■ **Yapılacak iş**
IŞİD'in petrol kaçakçılığıyla mücadeleyi anlatan aşağıdaki metni kaldığı yerden devam ettirin.

■ **Verilen metin**

KAÇAK PETROL AĞI İÇİN TÜRKİYE’YLE TEMASTAYIZ
IŞİD’in sınır ötesi petrol kaçakçılığı konusunda ise Hochstein, “Tabii ki gelirin büyük çoğunluğunu Suriye’de elde ediyor. Fakat bir kısmı da sınır ötesinden geliyor. Türkiye’deki meslektaşlarım ve buradaki yetkililerle temas halindeyiz. Bilgi paylaşıyoruz. Sorunu gidermeye yönelik Türkiye’nin iyi çabaları oldu. Şu an birkaç ay öncesine göre durum çok daha iyi, bu da ABD ve Türkiye’nin birlikte çalışma çabalarından kaynaklanıyor. Bu Kürt bölgesindeki meslektaşlarım ve Irak hükümeti için de geçerli. Bunu her açıdan durdurmak için birlikte hareket ediyoruz. IŞİD’in enerji gelirleri ile mücadele etmek, operasyonun tüm halkalarına bakmak demek; petrolün toprakta üretilmesinden, işlemesine, kamyonlara yüklenmesinden, ülke içinde ve sınır ötesine dağıtımına kadar. Hepsini hedef almazsan birini hedef alamazsın. Bu etkili olmanın tek yolu. Bunu da hem ülke olarak, hem bu mücadeledeki müttefiklerimizle birlikte yapıyoruz. Fransızlardan, Türkiye’deki dostlarımıza” diyor.

■ **Kayıtlı veriler**
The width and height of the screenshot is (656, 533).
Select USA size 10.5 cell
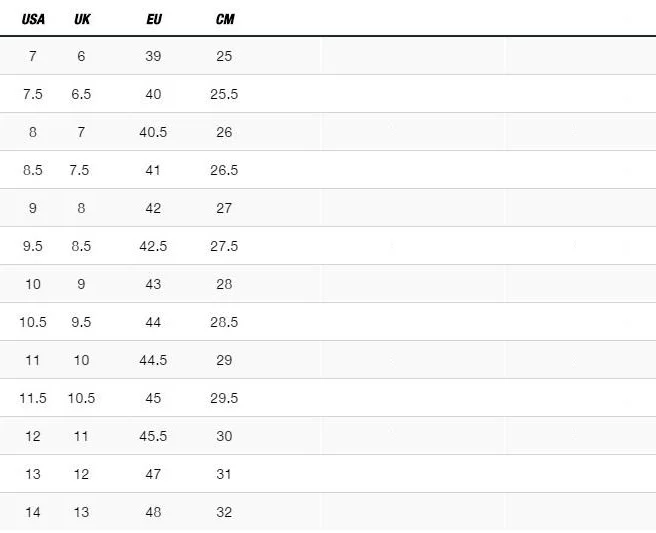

■ **Alıştırmanın cevabı**
ABD’DE TARİHİ DÖNÜŞÜM
ABD, 2016’da ilk kez sıvılaştırılmış doğalgaz (LNG) ihracatına başlıyor. Bunun nasıl jeopolitik sonuçlar doğuracağına yönelik Hochstein, şunları söylüyor: “Ocak ayında ilk LNG kargosu ABD kıyılarından bir alıcıya doğru yola çıktığında, ABD enerjisinde tarihi bir dönüşüm tamamlanmış olacak. ABD Başkanı Barack Obama göreve geldiğinde ABD en büyük LNG tüketicisi ve ithalatçısıydı. Önümüzdeki Ocak’ta Obama’nın görevdeki son yılında ise ABD artık LNG ithalatı yapmıyor olacak ve ihracata başlayacak. Bu inanılmaz hızlı bir dönüşüm. Bunun piyasalara etkisi ve jeopolitik etkileri bir yıl önce kadar başladı bile. Kaya gazı devrimi başladığında, ABD’ye giden tüm o LNG kargolarına artık ihtiyaç duyulmamaya başlandı. Böylece bu gaz uluslararası pazarlara açıldı ve pazarın alternatif gazla dolmasına yol açtı. Bu da fiyatları düşürürken, her yerdeki tüketicileri etkiledi. ABD ihracata başladığında bu pazara daha da çok gaz girmesini saplayacak. 2020’ye kadar ABD dünyanın en büyük gaz ihracatçısı olarak Katar’a katılacak.”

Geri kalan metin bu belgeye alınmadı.